This tutorial was originally published on DataCareer.
In financial markets, tradable instruments and securities have unique identifiers. The identifiers are very useful, because you can make sure that you and your counterparty are talking about the same instrument while trading. The difficulty is that there isn't really a standard for all the various sorts of instruments or markets. Anyone working in the industry will recognize this issue, especially people working at larger institutions who deal with a variety of instruments. Products like equities, bonds (fixed income), indices, derivatives, currencies and structured products all have their own conventions. Just to name a few identifiers, you may come across:
Fortunately, the problem is recognized and there are steps being made to tackle this. Bloomberg has initiated OpenFigi and Refinitiv (formerly Thomson Reuters) PermID. Basically, they are open sourcing their proprietary identifiers. This makes it easier to map instruments to other identifiers which you may use.
Please take a look at the following websites, before continuing this tutorial:
For OpenFIGI we will use some of the example code which is published at: https://github.com/OpenFIGI/api-examples/blob/master/python/example-with-requests.py. @Jaret, thanks for sharing!
As always, let's start with importing some packages:
import requests # 2.19.1
import json # 2.0.9
import pandas as pd # 0.23.4
import pprint
We will get the identifiers for a handful of companies listed in the DAX (Deutscher Aktienindex) in Germany. It is a blue chip stock market index consisting of the 30 major German companies trading on the Frankfurt Stock Exchange. We randomly chose 5 tickers, feel free to change the list or add any you may like.
tickers = ['ADS', 'BAS', 'DTE', 'SAP', 'SIE'] # Adidas, BASF, Deutsche Telekom, SAP & Siemens
The Market Identifier Code (MIC) for Xetra in Frankfurt Germany is XETR
. If we specify this in our mapping requests, we have a better chance of getting the right identifiers back. Because some tickers my refer to other companies somewhere else in the world. For clarity, we write every mapping job out fully. For bigger lists, it is probably better to use a loop.
jobs = [
{'idType': 'TICKER', 'idValue': 'ADS', 'micCode': 'XETR'},
{'idType': 'TICKER', 'idValue': 'BAS', 'micCode': 'XETR'},
{'idType': 'TICKER', 'idValue': 'DTE', 'micCode': 'XETR'},
{'idType': 'TICKER', 'idValue': 'SAP', 'micCode': 'XETR'},
{'idType': 'TICKER', 'idValue': 'SIE', 'micCode': 'XETR'}
]
# Alternatively, if you start with ISIN codes:
# jobs = [{'idType': 'ID_ISIN', 'idValue': 'DE0005557508', 'micCode': 'XETR'}]
Now we have defined the jobs, we need to set some of the configuration and define the function we can use for the jobs.
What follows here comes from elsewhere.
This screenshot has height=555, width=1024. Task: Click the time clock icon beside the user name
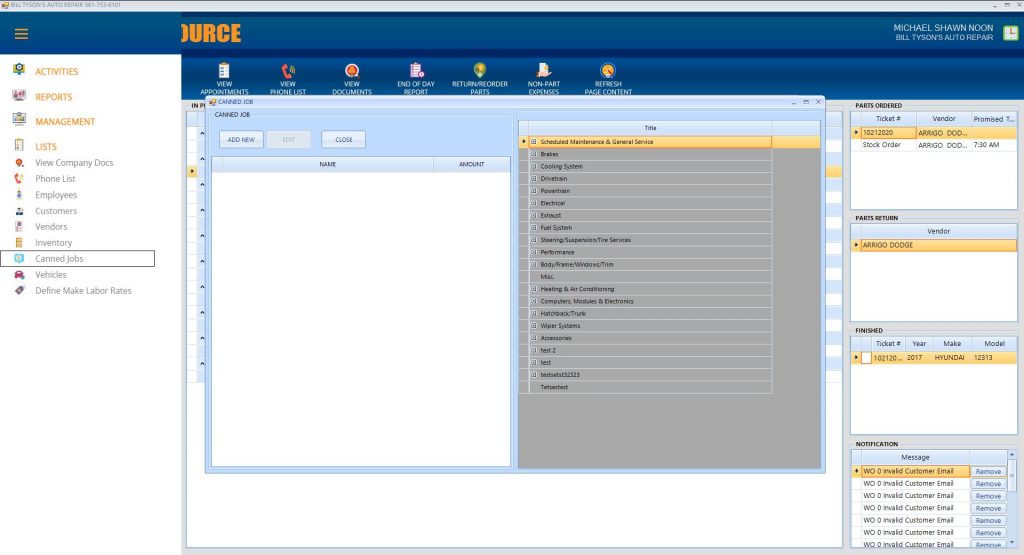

You don't necessarily need an API key for FIGI, but with one you will have higher rate limits.
openfigi_apikey = '' # Please put your own API Key here
openfigi_url = 'https://api.openfigi.com/v2/mapping'
openfigi_headers = {'Content-Type': 'text/json'}
def map_jobs(jobs):
if openfigi_apikey:
openfigi_headers['X-OPENFIGI-APIKEY'] = openfigi_apikey
response = requests.post(url=openfigi_url, headers=openfigi_headers,
json=jobs)
if response.status_code != 200:
raise Exception('Bad response code {}'.format(str(response.status_code)))
return response.json()
Now let's execute the function and print the results to the screen.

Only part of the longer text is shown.